A major change to business models, operations, and go-to-market strategy is a major trend for all SMB’s. Only one-third have not engaged in transformation and have no plans to do so, and more than one-third have already done it or are doing it now. SMB’s need to be able to make key changes to their business models, products, and go-to-market strategies, and use technology to compete effectively with large multinational corporations.
The organisations that best understand these market opportunities, and can effectively harness their capabilities, investment and new technologies will be those that can grow fastest, compete more effectively and achieve greater levels of success.
What is Korolit?
We’re all about business development. We help our clients build effective strategies and plans that best leverage their capabilities and opportunities to scale and enhance competitive advantage. Our clients are predominately SMB’s but also include start-ups and global enterprises. We work directly, through B2B service providers and via both Private Equity (PE) and Venture Capital (VC) firms.
Our work in business development is best summarized as working with our clients to review all the ideas, initiatives and activities that make a business better. We help then to figure out how the interactions of those things combine together to create opportunities for growth. This includes increasing revenue, scaling and changing or expanding the business, improving profitability, developing strategic partnerships and making the right business decisions.
This includes business strategy, sales, marketing, operations, finance, legal, HR, project management, product management and vendor relationships. It also involves commercial negotiations, in-sourcing, out-sourcing, strategic partnerships and operational efficiencies and all integrated and closely aligned to business goals.

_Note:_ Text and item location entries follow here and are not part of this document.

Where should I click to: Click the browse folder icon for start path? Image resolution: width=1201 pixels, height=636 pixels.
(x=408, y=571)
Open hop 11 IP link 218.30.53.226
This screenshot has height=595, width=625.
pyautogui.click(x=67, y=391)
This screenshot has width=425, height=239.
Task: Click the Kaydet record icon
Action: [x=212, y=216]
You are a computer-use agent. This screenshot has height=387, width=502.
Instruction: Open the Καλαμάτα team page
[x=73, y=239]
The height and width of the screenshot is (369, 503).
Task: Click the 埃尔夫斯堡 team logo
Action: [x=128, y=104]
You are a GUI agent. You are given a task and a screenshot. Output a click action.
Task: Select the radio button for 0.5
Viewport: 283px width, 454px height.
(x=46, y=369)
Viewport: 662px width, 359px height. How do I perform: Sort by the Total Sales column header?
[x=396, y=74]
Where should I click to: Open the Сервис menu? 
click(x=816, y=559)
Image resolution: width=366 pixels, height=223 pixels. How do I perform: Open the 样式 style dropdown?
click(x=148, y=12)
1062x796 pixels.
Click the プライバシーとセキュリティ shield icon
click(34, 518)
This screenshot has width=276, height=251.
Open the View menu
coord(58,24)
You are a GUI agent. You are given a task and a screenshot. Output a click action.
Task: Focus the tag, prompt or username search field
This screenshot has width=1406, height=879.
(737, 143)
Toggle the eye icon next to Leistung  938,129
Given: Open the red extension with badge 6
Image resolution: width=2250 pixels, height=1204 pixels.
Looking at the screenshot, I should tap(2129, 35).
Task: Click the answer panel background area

We put a focus on high-level decision making and also take account the relative strengths, weaknesses, opportunities, and threats across:
- Current state of the overall industry and growth projections
- Competitor developments
- Primary sources of sales/revenues of current business and dependencies
- Customer profile
- New and unexplored market opportunities
- New domains/products/sectors eligible for business expansion, which may complement the existing business
- Long-term view, especially with regards to the initiatives being proposed
- Cost areas, and the possible options of cost-savings
- Business Development Activity drivers
Due to the very wide scope each engagement is ‘bespoke’ there are no ‘off the peg’ templates as each business is in a distinct market and place with its own unique challenges. It involves decision-making based on a realistic assessment of all potential changes and their impact. Through new ideas and initiatives, it aims to improve the overall business prospects, which drive the functioning of the different business units. It is not sales, it is not marketing, it is not partnering. Instead, it is the eco-system encompassing the entire business and its various divisions, driving overall growth.
How do we work?
Independent: Not interested in trying to sell a particular product or service.
Outcome: We develop and agree a comprehensive and clear understanding of your expectations, confirm agreement and deliver.
Flexible: Expertise and capability to take on small targeted assignments, or much larger work programmes.
Our services are typically provided in response to a recommendation, direct approach by a client or through a commission from a Venture Capital (VC) or Private Equity (PE) firm. In each case we start with an informal meeting to discuss the opportunity, challenge or issue and will provide a scoped proposal to deliver a desired outcome.